The "pebbles" in the reactor are the 27,000 graphite billiard-sized balls
that enclose the fissionable uranium, insulating each particle and
dispersing the fuel. Instead of circulating water, with its miles of
pipes, the reactor is cooled by the circulation of helium gas, which can
withstand higher temperatures. The reactor does not have to be shut down
for refuelling, since the spent fuel balls can be automatically removed,
and new ones inserted.
China is not the first country to build or test this advanced-design
high-temperature reactor. Rudolf Schulten designed a pebble bed
high-temperature gas-cooled reactor prototype that was built in what was
then West Germany, in 1985. The United States also had a high-temperature
test reactor in that period, in Colorado. But anti-nuclear hysteria and
the decline in energy growth, due to growing depression economic
conditions in the past 30 years, left those, and other, experimental
reactors, shuttered or dismantled.
In the mid-1990s, the government national utility company of South Africa
licensed the German pebble bed reactor design and has been developing a
prototype modular small reactor. China chose Tsinghua University to be its
center for the development of the technology.
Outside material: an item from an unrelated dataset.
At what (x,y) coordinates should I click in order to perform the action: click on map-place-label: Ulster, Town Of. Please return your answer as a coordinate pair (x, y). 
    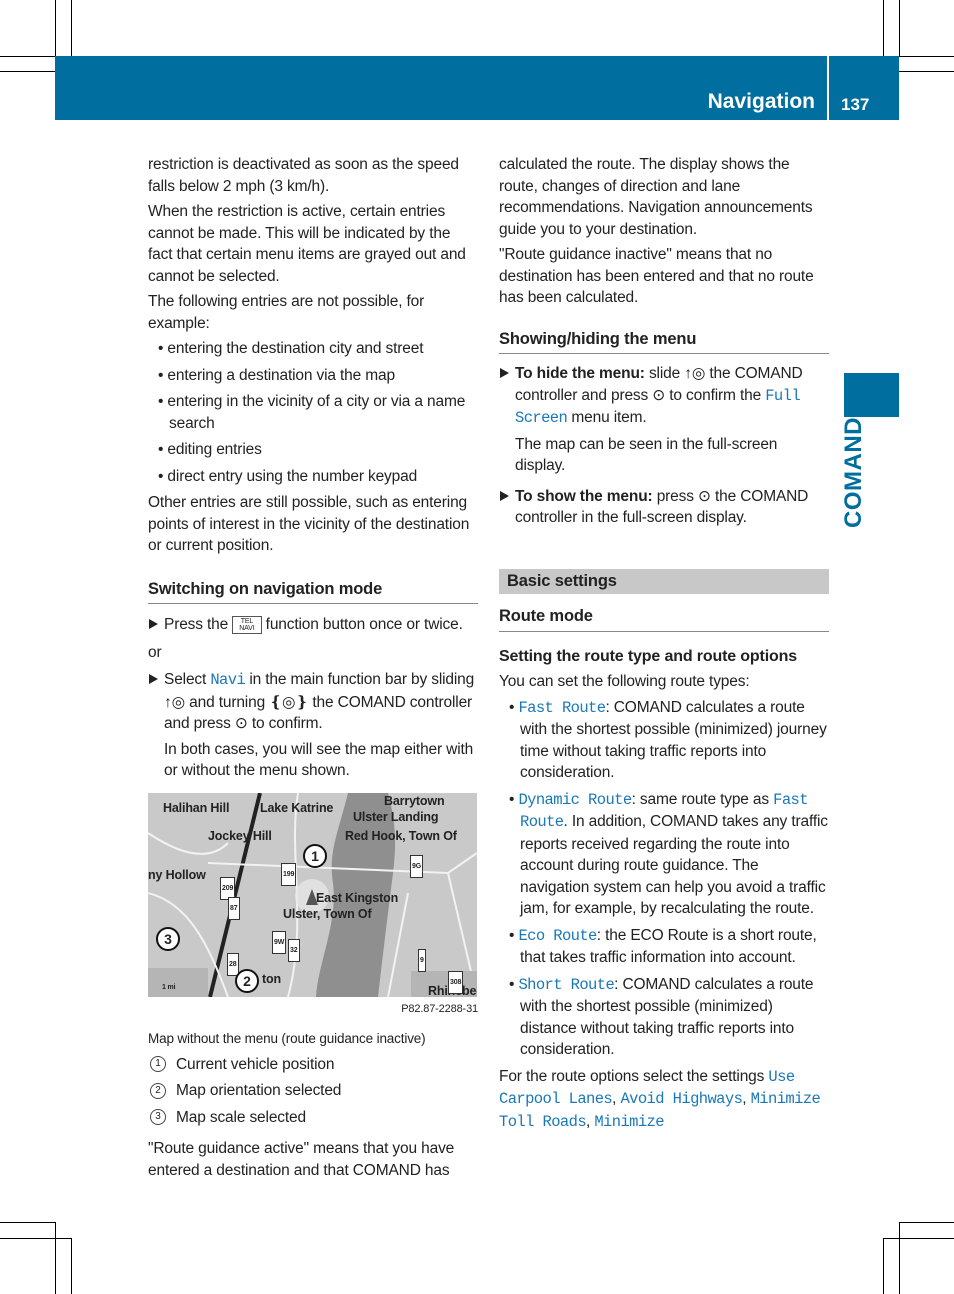
    Looking at the image, I should click on (328, 914).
China plans to have a full-scale 195-MW version of its HTR-10 on line by
the end of this decade, at an estimated cost of $300 million. Half of the
financial stake in the joint venture building the plant has been taken by
one of China's largest electricity generators, Huaneng. Concrete will be
poured in the Spring of 2007.
China's nuclear industry plans to sell these 200-MW-sized reactors to
utilities and in rural areas as modules which can be mass-produced and
assembled quickly, with additional modules grouped together as electricity
demand grows. Wang Yingsu, an official of Huaneng, told the Financial
Times during a recent tour of the HTR-10: "If it succeeds, we can then
spread this technology both at home and to the whole world."
Some policymakers are concerned that China may make progress in its space
program fast enough to send their citizens to the Moon before George
Bush's go-slow Moon-Mars mission gets the United States back there. In the
nuclear field, China has already pulled ahead.